Definitive diagnosis of acute bacterial meningitis typically involves identification of the

pathogen from CSF culture with demonstration of inflammation within the CSF. This is

achieved by lumbar puncture and collection of CSF for analysis. Prior to lumbar

puncture, practitioners should consider obtaining CT scans of the brain in certain

populations given the risk of precipitating cerebral herniation after lumbar puncture if

there is an intracranial pressure gradient due to mass effect. This is not absolutely

necessary in all cases and may not be feasible in all health care settings, but should be

considered, according to guidelines from the Infectious Disease Society of America, in

patients who are 1) immunocompromised, 2) have a history of CNS mass or focal

disease, 3) have a seizure at onset of illness, 4) have optic disc edema on fundoscopic

examination, or 5) have a clear focal deficit on neurologic examination. Evaluation for

cerebral edema in the posterior fossa of the skull and ruling out subdural process orfocal mass can be achieved via CT scans of the head and these would be relative

contra-indications to pursuing lumbar puncture.

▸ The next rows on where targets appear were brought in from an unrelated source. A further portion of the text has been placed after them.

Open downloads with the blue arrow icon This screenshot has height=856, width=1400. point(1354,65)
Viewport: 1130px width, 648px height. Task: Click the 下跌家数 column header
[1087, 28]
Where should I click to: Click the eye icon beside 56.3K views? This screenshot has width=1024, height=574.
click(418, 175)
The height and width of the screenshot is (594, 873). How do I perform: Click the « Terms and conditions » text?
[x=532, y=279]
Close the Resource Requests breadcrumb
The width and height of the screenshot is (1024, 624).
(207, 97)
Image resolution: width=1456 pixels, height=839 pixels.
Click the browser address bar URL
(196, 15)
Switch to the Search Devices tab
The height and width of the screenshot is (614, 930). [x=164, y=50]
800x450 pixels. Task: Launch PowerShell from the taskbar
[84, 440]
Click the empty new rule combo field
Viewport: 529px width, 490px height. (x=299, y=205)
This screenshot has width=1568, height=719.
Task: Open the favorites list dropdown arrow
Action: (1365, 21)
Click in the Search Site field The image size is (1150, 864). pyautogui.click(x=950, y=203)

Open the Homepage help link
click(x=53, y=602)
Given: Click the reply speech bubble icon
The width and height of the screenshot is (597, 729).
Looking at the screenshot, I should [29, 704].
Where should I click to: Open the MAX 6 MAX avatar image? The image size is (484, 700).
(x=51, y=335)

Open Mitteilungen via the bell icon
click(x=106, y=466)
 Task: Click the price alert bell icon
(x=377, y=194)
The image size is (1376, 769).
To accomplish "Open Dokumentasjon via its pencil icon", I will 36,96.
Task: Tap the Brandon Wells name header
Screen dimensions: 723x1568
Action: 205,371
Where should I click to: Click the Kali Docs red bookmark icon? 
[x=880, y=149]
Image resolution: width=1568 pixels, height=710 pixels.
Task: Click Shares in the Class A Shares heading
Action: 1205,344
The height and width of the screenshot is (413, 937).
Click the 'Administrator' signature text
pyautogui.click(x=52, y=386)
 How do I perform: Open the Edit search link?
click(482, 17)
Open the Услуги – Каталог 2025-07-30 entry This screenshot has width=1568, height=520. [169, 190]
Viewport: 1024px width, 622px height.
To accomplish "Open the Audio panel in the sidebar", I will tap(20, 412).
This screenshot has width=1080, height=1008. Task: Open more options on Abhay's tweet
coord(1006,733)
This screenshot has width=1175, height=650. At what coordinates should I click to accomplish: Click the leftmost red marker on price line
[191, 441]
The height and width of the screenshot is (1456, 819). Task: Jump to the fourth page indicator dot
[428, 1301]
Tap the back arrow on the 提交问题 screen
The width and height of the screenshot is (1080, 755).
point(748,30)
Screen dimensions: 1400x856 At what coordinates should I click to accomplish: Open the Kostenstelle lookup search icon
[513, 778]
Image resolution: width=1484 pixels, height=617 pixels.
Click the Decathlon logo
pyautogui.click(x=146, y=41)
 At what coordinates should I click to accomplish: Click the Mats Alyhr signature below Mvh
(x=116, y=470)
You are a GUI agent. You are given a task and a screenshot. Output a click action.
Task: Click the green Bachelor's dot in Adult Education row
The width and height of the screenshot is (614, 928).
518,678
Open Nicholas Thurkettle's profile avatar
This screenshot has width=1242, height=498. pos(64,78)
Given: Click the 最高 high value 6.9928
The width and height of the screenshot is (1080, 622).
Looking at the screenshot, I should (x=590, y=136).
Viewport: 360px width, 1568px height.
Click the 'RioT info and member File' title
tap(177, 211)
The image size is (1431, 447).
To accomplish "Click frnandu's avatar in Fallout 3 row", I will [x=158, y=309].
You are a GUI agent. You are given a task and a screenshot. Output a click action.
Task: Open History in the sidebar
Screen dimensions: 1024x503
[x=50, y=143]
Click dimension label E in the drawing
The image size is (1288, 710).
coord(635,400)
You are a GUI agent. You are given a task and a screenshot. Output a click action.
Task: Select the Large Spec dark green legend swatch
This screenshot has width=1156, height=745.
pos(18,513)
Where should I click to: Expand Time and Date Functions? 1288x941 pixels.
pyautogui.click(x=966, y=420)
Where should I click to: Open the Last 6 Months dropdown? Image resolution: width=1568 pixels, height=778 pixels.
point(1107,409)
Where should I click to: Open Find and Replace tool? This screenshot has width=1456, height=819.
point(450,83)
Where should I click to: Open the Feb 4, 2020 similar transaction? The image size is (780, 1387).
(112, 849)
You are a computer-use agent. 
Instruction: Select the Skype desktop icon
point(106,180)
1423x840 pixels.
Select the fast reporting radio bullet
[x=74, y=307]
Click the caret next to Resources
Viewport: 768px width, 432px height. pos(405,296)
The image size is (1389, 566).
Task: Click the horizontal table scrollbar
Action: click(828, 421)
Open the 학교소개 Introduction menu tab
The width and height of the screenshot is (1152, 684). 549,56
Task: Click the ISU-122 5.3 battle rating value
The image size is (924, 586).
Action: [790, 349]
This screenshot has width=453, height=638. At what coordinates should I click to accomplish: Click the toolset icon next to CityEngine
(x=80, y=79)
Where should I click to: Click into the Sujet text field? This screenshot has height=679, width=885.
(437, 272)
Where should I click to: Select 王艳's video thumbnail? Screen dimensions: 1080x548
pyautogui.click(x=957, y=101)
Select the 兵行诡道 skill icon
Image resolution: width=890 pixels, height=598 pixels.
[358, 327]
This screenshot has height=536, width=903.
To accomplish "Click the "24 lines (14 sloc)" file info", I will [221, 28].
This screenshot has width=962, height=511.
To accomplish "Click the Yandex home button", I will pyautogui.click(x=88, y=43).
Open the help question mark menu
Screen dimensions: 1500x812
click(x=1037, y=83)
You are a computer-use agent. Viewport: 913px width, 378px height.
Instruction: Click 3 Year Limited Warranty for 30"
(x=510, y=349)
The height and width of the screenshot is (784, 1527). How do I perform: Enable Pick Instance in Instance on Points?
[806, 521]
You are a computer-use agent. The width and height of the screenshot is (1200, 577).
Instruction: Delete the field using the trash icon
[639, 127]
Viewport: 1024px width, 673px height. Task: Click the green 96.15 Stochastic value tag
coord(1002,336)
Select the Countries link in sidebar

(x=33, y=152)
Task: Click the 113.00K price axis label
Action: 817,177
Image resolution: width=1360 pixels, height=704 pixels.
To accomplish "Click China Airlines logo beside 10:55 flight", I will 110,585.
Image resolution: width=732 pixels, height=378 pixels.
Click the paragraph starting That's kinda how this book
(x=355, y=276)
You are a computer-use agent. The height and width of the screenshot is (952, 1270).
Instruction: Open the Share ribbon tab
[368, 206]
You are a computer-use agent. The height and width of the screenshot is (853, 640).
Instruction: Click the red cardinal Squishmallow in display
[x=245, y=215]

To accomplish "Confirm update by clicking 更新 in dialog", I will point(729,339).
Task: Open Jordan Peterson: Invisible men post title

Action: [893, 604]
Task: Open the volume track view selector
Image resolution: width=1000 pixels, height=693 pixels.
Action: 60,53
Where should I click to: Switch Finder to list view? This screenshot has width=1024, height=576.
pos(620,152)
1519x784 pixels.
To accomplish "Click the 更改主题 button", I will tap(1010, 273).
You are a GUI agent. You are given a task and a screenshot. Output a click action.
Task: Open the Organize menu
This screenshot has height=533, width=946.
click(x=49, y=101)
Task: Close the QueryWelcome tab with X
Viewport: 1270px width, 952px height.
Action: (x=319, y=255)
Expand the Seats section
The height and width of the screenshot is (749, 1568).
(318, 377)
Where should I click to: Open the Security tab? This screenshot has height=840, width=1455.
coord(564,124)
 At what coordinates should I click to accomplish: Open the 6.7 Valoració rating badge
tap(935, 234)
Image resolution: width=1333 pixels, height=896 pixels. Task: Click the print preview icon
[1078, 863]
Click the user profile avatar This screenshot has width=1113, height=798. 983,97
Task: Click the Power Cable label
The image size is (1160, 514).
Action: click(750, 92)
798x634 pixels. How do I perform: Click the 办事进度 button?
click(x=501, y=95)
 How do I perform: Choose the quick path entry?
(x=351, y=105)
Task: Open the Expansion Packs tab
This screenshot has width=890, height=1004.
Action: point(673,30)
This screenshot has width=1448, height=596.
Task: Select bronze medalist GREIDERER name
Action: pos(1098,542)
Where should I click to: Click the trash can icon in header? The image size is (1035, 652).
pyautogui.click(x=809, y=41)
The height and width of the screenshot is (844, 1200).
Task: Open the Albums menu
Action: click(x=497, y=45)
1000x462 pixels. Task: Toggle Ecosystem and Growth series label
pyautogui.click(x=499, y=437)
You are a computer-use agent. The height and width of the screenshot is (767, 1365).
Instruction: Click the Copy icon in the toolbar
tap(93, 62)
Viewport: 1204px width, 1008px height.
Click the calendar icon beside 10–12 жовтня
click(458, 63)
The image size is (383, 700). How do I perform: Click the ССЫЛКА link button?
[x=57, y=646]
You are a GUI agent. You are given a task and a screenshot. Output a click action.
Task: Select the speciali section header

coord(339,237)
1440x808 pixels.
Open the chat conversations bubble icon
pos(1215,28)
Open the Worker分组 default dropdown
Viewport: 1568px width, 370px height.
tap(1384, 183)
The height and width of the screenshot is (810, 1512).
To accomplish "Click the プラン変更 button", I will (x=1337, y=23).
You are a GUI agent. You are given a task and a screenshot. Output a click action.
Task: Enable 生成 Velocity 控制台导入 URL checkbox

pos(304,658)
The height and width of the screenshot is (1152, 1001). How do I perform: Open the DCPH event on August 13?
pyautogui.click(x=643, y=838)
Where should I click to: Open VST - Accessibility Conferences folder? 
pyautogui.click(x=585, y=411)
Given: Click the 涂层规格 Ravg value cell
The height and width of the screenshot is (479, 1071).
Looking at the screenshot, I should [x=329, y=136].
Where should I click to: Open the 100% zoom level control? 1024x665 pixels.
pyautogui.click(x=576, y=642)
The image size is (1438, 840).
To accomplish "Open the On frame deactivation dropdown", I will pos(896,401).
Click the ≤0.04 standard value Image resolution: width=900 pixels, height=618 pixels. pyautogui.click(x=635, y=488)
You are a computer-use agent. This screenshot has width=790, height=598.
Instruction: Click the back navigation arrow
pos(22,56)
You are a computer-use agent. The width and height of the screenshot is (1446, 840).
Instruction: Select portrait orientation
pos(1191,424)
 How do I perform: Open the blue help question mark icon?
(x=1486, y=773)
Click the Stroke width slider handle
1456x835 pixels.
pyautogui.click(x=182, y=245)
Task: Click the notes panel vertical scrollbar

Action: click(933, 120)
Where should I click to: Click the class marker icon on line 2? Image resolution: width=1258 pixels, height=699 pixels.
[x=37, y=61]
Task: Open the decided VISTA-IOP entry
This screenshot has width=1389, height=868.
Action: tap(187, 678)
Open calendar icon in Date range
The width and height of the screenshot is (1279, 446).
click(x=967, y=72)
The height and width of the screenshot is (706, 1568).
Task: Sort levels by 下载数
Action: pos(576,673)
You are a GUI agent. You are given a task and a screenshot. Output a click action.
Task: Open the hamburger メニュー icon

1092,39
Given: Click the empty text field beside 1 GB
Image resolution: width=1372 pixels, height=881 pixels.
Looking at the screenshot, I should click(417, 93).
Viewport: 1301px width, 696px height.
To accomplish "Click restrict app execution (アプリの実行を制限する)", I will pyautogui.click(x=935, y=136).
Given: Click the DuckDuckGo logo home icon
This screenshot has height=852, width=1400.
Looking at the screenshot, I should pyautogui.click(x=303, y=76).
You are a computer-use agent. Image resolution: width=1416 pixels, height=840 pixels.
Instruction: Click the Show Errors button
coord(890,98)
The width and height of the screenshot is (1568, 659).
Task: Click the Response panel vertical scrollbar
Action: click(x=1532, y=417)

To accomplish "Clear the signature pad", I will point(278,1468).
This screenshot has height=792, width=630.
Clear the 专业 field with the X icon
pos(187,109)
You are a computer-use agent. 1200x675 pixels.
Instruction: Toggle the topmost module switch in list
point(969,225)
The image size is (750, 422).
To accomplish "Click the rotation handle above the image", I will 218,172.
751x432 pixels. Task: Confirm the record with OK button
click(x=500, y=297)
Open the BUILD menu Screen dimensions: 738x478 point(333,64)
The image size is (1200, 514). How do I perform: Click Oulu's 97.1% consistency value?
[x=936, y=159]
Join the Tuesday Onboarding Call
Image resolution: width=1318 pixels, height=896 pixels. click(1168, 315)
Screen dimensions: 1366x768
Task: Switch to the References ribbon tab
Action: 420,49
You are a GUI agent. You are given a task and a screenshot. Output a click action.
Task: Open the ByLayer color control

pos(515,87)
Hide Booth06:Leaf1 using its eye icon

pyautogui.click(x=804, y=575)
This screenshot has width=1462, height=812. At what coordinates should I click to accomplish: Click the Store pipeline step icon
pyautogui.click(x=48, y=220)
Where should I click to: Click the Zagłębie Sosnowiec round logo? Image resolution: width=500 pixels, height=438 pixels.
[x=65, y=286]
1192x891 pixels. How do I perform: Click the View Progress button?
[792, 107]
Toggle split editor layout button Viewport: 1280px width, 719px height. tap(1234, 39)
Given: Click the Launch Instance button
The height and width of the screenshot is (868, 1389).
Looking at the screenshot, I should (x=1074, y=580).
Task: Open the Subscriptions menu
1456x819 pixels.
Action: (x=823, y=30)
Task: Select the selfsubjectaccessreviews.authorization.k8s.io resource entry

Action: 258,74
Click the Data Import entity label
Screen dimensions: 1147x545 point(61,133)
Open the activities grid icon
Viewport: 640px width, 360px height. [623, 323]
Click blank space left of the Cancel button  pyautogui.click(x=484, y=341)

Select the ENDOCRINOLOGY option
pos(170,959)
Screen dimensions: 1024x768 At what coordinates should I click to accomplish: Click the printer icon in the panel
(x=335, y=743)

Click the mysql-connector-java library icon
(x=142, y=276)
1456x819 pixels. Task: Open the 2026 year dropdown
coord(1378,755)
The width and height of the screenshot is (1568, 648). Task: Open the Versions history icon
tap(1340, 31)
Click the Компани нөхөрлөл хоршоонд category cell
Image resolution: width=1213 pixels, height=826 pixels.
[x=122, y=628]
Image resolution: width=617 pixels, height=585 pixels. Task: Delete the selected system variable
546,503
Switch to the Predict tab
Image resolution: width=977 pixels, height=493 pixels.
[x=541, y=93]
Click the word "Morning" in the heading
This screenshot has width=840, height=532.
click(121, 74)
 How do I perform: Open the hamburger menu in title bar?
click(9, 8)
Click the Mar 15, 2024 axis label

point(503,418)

When lumbar puncture is obtained, the opening pressure should be noted, as it is often

elevated (normal is less than 20 cm H20). CSF studies should be sent for gram stain

and culture, cell count, protein, and glucose levels, and other specific pathogen testing

depending on clinical suspicion. In acute bacterial meningitis, there should be a

pleocytosis of WBC, often ranging from 100 to 100,000 cells, with neutrophil

predominance in terms of cell type. CSF glucose is typically decreased to below 40% of

serum glucose and CSF protein is typically markedly elevated. Gram stain and cultureoften grow the pathologic bacteria, but cultures may be sterile if lumbar puncture is

delayed following administration of antibiotics. If CSF studies are not consistent with

bacterial meningitis, then consideration should be given for discontinuation of antibiotics

at meningeal dosing and stopping steroids in the appropriate clinical setting.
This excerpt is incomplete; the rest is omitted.